Power of Gentleness reminded me of Sianne Ngai's Our Aesthetic Categories. The history of aesthetics largely involves philosophers wrestling with what "beauty" is, or "the sublime," but Ngai upended things and started new conversations by trying to understand the "cute," the "interesting," the "zany." Similarly, while many philosophers have thought about power and duty and necessity, Dufourmantelle started a new conversation by taking up "gentleness." Or douceur--her translators point out in a prefatory note that the French word covers a different semantic landscape than the English word does, as douceur can refer to sweetness and softness as well as mildness or tenderness.

The book is in thirty-six chapters, short essays of two or three pages--the whole book is scarcely over a hundred pages in the Fordham University press edition--all working through the apparent paradox of the title. We tend to associate power with force, but refraining from force also makes things happen. Dufourmantelle makes some unsurprising points along these lines--for instance, about Tolstoy and Gandhi--but also some very surprising ones--for instance, about animals: "So close to animality that it sometimes merges with it, gentleness is experienced to the point of making possible the hypothesis of an instinct that it would call its own." A strange idea--nature, red in  tooth and claw, has a gentleness instinct? But we do see animals being gentle with each other, and where does that come from? Not from having taken an ethics course.

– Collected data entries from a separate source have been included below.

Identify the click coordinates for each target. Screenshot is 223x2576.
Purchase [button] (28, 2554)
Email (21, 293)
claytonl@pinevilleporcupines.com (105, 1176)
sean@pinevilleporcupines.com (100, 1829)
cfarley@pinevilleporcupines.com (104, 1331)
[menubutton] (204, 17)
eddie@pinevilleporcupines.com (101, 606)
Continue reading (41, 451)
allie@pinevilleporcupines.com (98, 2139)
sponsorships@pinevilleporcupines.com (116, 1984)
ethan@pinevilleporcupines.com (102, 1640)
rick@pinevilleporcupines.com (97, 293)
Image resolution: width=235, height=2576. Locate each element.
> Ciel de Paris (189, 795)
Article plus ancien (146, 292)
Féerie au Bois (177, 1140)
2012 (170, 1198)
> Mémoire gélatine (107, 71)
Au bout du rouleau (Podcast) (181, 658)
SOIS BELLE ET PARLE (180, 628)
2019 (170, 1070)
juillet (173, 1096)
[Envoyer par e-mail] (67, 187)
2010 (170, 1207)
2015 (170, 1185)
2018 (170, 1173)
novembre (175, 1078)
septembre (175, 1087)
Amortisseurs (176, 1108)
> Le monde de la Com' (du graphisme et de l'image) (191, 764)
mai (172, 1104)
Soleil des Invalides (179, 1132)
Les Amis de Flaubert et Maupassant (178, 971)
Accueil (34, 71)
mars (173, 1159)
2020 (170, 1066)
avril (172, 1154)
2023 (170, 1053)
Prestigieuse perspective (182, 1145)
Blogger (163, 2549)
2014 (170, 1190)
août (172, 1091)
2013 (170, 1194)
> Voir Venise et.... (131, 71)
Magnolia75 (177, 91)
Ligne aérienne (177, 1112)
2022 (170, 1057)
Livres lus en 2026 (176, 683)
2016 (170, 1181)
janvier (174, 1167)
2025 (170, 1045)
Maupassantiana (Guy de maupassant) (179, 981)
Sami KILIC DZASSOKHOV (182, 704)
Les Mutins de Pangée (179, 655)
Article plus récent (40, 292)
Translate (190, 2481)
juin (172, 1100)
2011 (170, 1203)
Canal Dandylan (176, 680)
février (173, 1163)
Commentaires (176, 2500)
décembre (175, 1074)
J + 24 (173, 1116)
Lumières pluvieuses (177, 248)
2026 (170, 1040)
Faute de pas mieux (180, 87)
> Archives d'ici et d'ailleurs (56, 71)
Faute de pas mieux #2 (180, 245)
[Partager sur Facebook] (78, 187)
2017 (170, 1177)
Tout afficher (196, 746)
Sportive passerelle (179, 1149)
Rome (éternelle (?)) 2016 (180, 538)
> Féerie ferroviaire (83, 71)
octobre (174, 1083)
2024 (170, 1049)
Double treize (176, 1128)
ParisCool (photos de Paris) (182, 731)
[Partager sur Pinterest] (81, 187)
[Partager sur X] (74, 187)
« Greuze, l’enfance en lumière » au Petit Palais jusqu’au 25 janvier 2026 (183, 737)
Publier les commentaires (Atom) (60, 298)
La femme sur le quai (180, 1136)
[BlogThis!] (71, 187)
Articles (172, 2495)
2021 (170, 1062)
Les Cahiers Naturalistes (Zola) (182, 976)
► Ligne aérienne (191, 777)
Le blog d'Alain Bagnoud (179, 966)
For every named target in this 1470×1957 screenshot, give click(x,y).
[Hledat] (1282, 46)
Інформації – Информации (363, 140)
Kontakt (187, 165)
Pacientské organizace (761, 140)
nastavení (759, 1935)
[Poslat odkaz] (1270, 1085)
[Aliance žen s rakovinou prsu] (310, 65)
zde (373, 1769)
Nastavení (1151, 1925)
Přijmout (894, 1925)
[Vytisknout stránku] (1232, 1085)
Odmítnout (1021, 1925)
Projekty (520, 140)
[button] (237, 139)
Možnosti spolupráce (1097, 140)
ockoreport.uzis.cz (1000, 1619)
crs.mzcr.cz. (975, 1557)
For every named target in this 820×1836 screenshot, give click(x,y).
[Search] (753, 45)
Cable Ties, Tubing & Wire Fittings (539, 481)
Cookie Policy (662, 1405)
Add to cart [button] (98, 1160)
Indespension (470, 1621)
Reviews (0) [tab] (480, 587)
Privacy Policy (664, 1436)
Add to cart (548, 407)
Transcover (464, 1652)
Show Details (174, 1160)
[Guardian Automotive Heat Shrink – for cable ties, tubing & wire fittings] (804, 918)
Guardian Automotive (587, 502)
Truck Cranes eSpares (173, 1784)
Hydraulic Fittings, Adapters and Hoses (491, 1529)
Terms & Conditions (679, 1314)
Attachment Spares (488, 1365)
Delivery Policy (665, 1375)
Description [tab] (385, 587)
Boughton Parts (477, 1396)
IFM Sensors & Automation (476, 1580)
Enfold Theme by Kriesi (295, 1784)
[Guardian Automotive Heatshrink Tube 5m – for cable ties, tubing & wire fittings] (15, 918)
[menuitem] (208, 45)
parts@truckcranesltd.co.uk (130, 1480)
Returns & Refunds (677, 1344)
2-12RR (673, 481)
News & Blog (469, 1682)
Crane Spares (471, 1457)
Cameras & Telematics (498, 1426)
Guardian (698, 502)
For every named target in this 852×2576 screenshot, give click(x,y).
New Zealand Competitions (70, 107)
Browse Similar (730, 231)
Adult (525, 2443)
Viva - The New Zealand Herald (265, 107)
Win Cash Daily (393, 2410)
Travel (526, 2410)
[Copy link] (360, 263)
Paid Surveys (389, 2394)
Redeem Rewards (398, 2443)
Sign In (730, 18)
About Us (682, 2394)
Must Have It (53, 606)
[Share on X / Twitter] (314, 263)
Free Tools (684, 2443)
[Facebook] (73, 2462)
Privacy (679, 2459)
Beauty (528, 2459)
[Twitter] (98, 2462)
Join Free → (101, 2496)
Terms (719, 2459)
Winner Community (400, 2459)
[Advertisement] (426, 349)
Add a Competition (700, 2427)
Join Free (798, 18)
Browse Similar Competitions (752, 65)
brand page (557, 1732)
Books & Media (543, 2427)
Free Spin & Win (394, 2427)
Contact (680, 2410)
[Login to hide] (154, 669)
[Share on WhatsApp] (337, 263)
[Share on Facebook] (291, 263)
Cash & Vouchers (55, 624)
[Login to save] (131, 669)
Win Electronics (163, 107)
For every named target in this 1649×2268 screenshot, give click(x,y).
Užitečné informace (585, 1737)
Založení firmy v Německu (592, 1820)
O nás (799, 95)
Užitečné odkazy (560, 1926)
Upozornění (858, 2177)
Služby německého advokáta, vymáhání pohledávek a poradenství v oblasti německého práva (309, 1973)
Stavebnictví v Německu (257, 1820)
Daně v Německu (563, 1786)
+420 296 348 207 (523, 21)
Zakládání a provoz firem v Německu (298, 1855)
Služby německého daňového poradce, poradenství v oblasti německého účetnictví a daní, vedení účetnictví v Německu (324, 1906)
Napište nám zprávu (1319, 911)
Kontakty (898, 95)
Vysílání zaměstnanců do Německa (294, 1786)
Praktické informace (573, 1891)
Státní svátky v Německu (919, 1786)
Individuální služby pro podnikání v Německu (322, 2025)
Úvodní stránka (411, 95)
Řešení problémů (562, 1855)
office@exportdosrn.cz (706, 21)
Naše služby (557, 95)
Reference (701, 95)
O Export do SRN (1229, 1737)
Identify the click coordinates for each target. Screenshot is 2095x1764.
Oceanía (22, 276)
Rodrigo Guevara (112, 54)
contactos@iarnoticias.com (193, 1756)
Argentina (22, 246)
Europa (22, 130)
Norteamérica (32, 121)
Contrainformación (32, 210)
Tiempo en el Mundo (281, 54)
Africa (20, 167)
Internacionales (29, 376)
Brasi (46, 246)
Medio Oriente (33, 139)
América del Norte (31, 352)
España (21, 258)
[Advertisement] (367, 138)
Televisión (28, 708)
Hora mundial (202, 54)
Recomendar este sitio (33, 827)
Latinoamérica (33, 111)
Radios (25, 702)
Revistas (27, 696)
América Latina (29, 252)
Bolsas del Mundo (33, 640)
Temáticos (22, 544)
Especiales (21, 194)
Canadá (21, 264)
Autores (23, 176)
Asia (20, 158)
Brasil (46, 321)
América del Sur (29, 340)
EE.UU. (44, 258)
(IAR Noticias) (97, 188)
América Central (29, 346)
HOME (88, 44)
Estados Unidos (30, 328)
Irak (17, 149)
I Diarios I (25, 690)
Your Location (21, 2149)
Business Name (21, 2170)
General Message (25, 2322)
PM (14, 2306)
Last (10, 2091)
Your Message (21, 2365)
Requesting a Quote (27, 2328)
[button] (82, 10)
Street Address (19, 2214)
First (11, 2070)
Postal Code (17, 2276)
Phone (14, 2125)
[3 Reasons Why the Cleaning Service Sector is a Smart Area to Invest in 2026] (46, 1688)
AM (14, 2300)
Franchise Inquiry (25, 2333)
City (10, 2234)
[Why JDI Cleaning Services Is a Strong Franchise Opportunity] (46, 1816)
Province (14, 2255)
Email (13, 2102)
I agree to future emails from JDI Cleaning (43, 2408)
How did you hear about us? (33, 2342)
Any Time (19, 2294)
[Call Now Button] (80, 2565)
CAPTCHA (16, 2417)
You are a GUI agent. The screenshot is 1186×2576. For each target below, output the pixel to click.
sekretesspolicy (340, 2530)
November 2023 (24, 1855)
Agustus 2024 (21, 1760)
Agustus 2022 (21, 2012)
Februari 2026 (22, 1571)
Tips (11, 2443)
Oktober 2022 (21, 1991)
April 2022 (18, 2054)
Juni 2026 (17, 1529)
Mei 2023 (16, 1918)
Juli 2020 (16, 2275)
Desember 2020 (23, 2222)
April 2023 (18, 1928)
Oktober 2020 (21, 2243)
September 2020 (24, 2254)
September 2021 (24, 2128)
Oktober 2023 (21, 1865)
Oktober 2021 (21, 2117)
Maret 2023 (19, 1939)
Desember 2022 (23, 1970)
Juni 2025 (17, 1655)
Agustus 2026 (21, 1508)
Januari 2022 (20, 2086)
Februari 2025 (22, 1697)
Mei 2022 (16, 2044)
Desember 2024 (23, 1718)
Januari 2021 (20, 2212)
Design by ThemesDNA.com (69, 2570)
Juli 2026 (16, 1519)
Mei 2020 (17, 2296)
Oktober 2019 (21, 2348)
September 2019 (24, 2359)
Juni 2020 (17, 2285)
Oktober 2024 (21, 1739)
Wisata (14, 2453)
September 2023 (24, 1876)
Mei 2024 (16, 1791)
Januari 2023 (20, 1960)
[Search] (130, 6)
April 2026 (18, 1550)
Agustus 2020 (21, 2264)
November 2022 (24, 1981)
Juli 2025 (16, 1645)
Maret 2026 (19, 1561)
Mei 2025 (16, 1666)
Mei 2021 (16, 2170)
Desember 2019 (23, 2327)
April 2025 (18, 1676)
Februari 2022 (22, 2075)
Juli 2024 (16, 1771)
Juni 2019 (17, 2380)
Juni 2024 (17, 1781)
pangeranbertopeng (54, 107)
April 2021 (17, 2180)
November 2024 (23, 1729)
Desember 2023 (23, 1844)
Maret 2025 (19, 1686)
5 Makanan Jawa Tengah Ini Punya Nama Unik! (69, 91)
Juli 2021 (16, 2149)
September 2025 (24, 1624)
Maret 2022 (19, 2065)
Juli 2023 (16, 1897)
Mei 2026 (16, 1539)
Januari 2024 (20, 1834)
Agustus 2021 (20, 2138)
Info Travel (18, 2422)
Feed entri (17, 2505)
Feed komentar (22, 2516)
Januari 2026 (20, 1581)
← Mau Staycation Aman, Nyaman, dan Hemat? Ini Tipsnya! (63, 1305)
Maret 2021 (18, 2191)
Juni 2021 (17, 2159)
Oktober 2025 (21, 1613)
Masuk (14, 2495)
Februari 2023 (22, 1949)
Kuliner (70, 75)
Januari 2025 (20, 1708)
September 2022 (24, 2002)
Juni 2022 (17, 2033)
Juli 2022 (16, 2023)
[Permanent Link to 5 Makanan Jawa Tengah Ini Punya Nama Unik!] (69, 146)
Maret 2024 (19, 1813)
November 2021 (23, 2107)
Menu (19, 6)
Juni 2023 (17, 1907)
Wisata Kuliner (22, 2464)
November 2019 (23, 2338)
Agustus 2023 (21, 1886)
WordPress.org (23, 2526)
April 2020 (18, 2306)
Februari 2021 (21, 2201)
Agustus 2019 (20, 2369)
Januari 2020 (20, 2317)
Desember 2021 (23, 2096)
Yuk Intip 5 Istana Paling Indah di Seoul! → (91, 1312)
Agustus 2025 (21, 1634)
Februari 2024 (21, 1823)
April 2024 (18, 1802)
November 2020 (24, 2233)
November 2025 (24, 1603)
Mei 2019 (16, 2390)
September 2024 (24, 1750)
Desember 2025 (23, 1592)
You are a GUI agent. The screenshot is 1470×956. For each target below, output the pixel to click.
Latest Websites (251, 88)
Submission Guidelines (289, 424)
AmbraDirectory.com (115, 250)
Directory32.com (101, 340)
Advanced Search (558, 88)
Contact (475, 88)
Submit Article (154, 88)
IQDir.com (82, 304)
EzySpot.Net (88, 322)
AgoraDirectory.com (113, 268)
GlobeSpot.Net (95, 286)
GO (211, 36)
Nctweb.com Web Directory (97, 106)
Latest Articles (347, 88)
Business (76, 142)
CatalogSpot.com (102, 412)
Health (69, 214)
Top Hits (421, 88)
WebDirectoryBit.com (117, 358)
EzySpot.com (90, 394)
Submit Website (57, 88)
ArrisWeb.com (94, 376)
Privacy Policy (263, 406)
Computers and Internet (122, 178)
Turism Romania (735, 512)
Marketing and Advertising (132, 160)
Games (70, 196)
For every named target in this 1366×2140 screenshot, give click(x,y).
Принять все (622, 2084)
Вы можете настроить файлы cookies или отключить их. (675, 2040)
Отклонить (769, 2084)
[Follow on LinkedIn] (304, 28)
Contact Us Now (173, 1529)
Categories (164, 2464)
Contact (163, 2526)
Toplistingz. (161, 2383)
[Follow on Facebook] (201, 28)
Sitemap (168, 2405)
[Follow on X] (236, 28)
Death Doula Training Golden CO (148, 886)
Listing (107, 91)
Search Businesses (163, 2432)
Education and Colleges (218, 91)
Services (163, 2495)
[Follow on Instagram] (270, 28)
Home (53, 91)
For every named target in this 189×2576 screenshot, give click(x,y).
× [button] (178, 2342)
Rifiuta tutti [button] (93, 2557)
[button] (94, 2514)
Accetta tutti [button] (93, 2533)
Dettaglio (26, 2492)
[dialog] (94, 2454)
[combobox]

Dufourmantelle offers some important caveats. Gentleness ought not to be confused with "mawkishness," and we should keep in mind that it can be "bastardized into silliness." She notes that "gentleness does not belong only to the good." But we need what it makes possible, as she particularly emphasizes in the section "Justice and Forgiveness" and the final section, "A Gentle Revolution."

I was especially struck by this, in the section titled "Childhood":

We would not survive childhood without gentleness because everything about childhood is so exposed, hyperacute, in a way violent and raw, that gentleness is its absolute prerequisite.